-- Selected excerpt start --
This topic describes the formats of messages that are written to Kafka and the meaning of each field in the messages.

Background information

A node that synchronizes all the data in a data source to Kafka writes the data that DataWorks reads from a data source to Kafka topics in the JSON format. A message that is written to Kafka contains the column change information and the status of the data before and after the change. To ensure that a consumer knows the progress of a sync node when it consumes Kafka messages, the sync node periodically generates a heartbeat message that contains the op field with the MHEARTBEAT value and writes the message to Kafka topics. For more information about the formats of messages that are written to Kafka, see Format of a Kafka message, Format of a heartbeat message generated by a sync node, and Format of a Kafka message for data change in a data source. For more information about the type and meaning of each field in a message, see Field types and Fields.

Format of a Kafka message

Format of a message that is written to Kafka:

{
    "schema": { // The metadata change information. Only column names and column types are specified.
        "dataColumn": [// The column change information. The data in a destination topic is updated based on the information.
            {
                "name": "id",
                "type": "LONG"
            },
            {
                "name": "name",
                "type": "STRING"
-- Selected excerpt end --
Reproduce the Kafka message format page from "Format of a message" up to and including "on the information.", renaming "dataColumn" to "columnList". None of the data is needed here.
-- Dataset content start --
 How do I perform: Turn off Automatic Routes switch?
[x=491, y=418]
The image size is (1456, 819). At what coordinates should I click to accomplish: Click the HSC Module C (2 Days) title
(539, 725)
-- Dataset content end --
== The solution ==
Format of a message that is written to Kafka:

{
    "schema": { // The metadata change information. Only column names and column types are specified.
        "columnList": [// The column change information. The data in a destination topic is updated based on the information.